Biology- and Location-Oriented Precision Treatment of Rectal Cancer: Present and Future
Author(s) -
Stefan FichtnerFeigl
Publication year - 2020
Publication title -
visceral medicine
Language(s) - English
Resource type - Journals
eISSN - 2297-475X
pISSN - 2297-4725
DOI - 10.1159/000510488
Subject(s) - total mesorectal excision , colorectal cancer , medicine , guideline , neoadjuvant therapy , oncology , pathological , disease , cancer , pathology , breast cancer
Background: The surgical approach in rectal cancer treatment has evolved in the last decades and a standardized surgical technique for tumor resection – total mesorectal excision – has been established.

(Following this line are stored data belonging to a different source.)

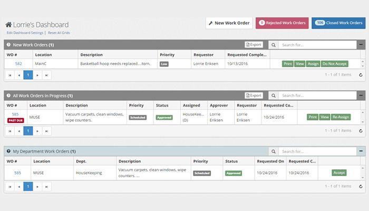This screenshot has width=369, height=211.
Task: Accept HouseKeeping work order 585
Action: point(339,172)
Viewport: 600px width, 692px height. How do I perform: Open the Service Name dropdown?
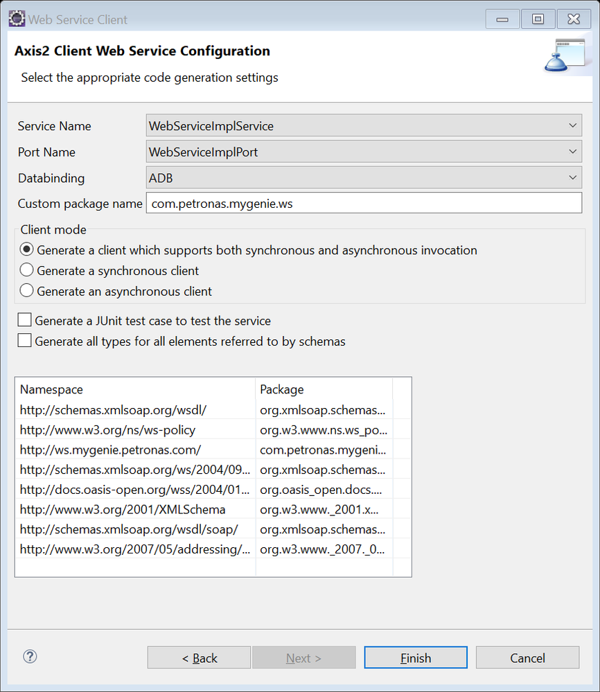[364, 126]
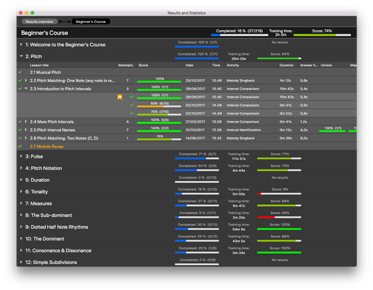The image size is (373, 290).
Task: Click checkmark next to 70% (7/10) attempt
Action: (x=132, y=113)
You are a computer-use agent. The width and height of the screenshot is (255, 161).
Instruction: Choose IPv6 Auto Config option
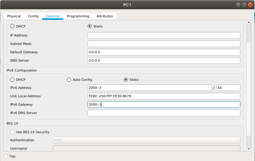coord(69,80)
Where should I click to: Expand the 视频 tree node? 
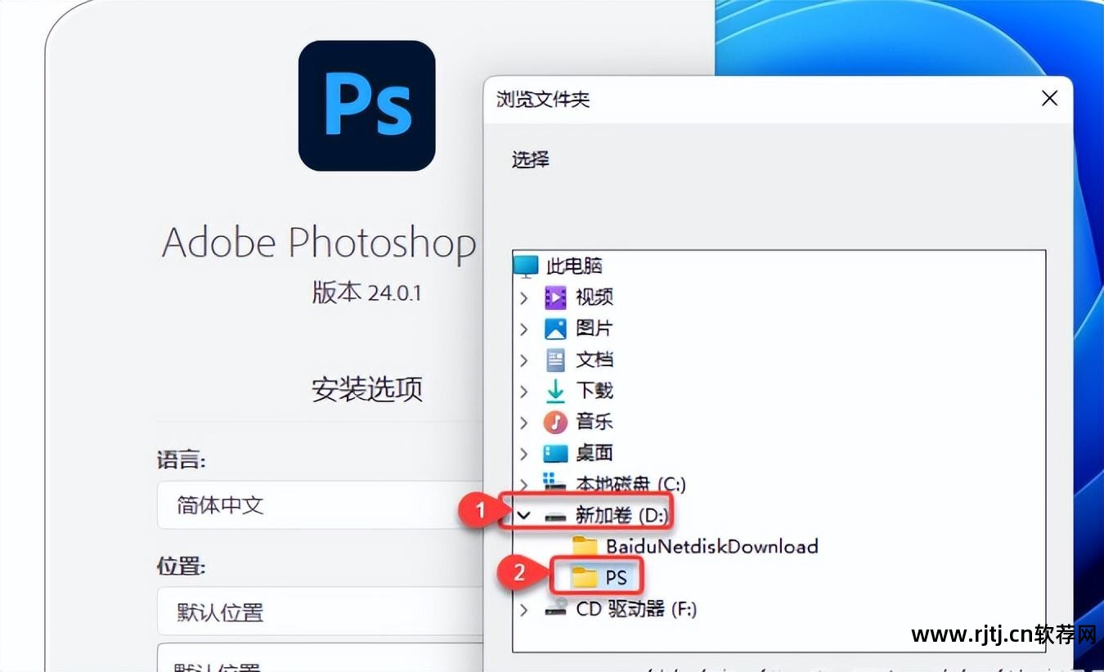coord(524,297)
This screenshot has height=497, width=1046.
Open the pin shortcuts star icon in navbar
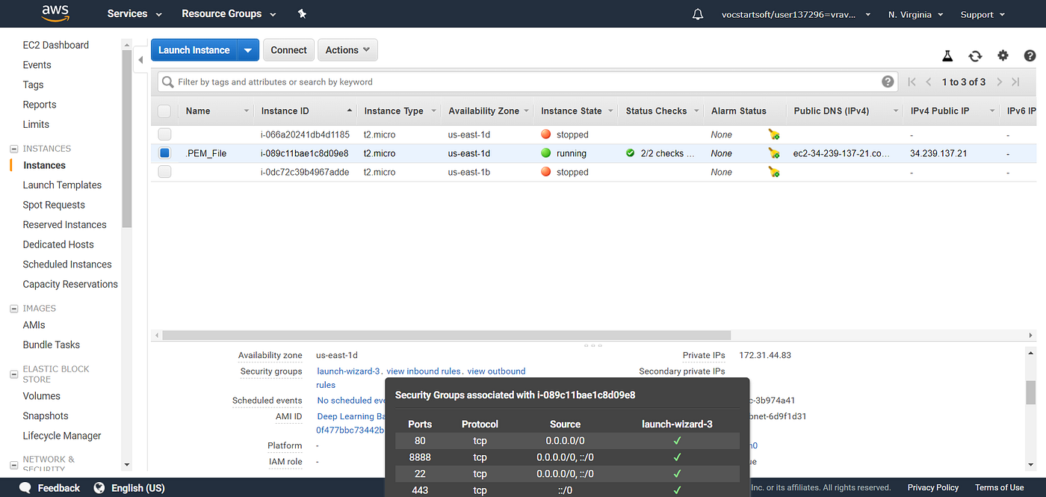pyautogui.click(x=302, y=13)
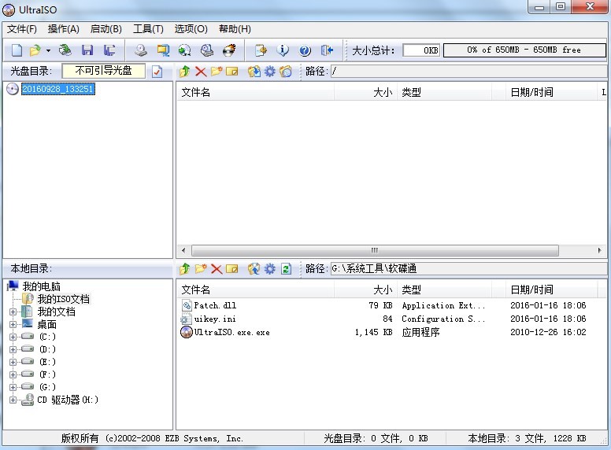
Task: Click the 日期/时间 header in disc file list
Action: (x=531, y=92)
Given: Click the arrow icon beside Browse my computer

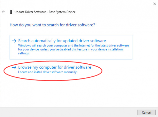Looking at the screenshot, I should 14,67.
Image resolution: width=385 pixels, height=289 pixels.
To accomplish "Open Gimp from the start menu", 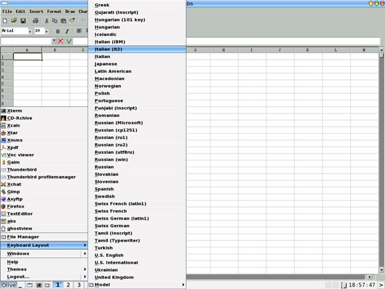I will coord(13,192).
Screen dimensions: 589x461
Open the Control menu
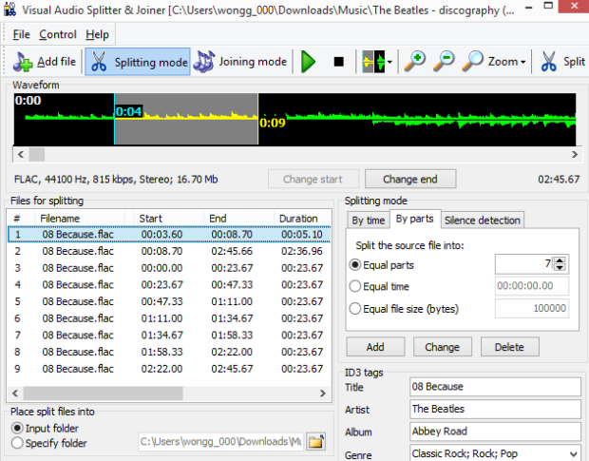coord(58,35)
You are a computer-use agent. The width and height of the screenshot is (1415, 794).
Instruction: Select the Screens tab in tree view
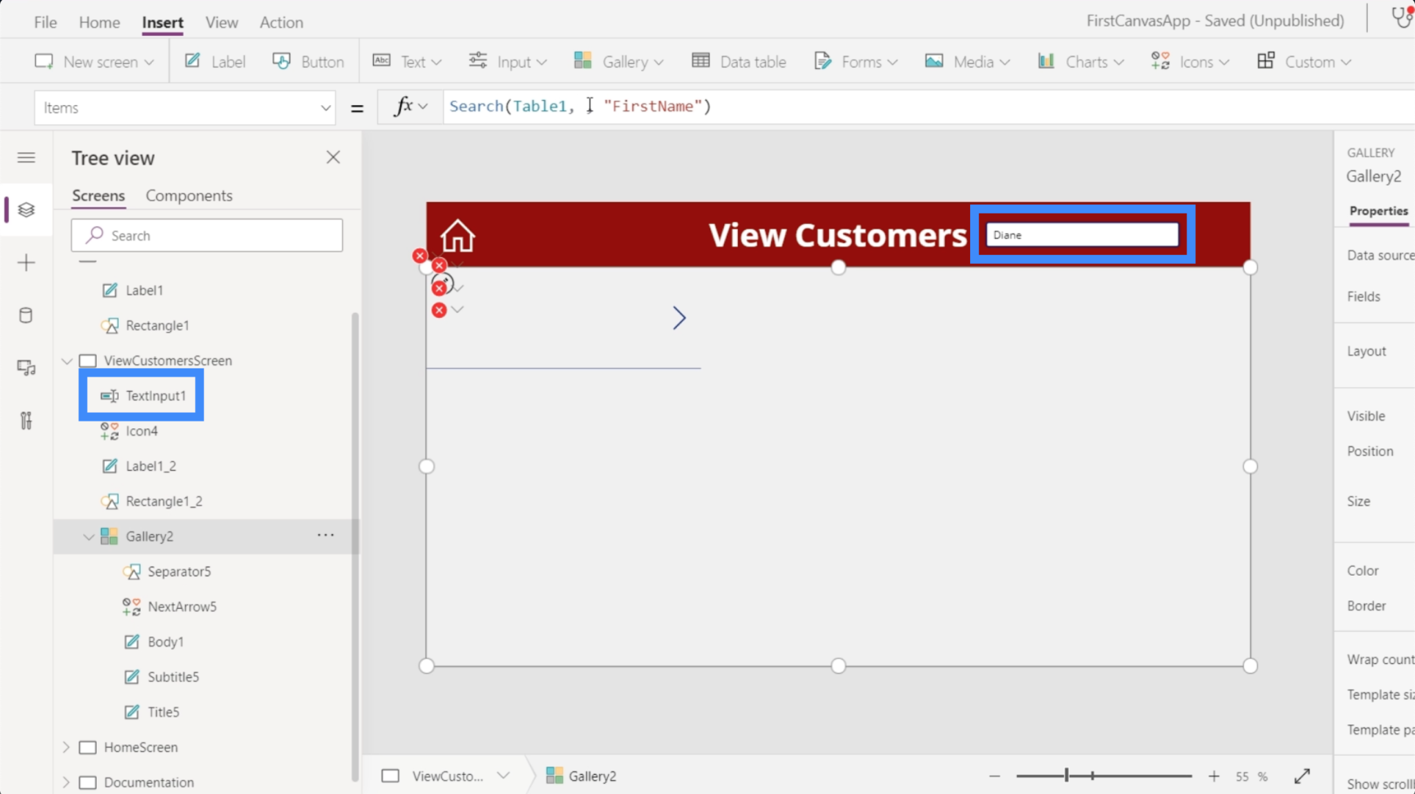(97, 196)
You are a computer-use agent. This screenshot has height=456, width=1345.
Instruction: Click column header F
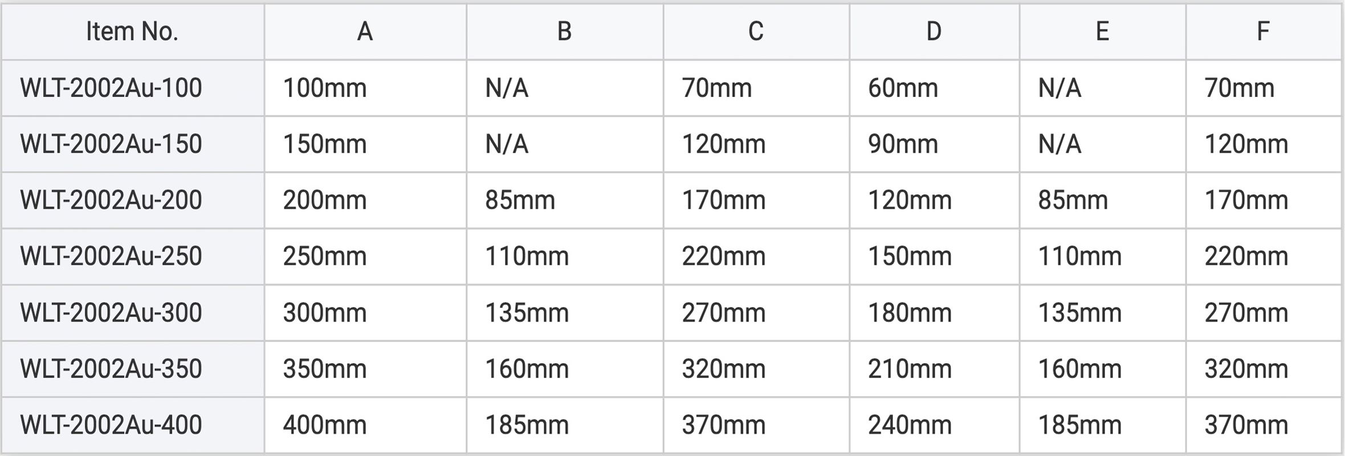pyautogui.click(x=1263, y=32)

Summary: In a multidisciplinary effort with the use of total mesorectal excision in combination with adjuvant and neoadjuvant treatments to compliment surgery disease management can achieve excellent long-term local control and improved patient survival. Further improvements in imaging techniques and the ability to identify prognostic factors such as tumor regression, extramural venous invasion, and threatened margins have introduced the concept of decision-making based on preoperative staging information. Key Message: Therefore, in the modern era treatment algorithms are based on high-resolution imaging to plan neoadjuvant therapy and precision surgery followed by pathological and molecular analysis to stratify patients for the need of adjuvant chemotherapy. Despite excellent results with guideline structured treatment pathways, there is still a need to improve long-term results especially for individuals with locally advanced or metastatic tumors.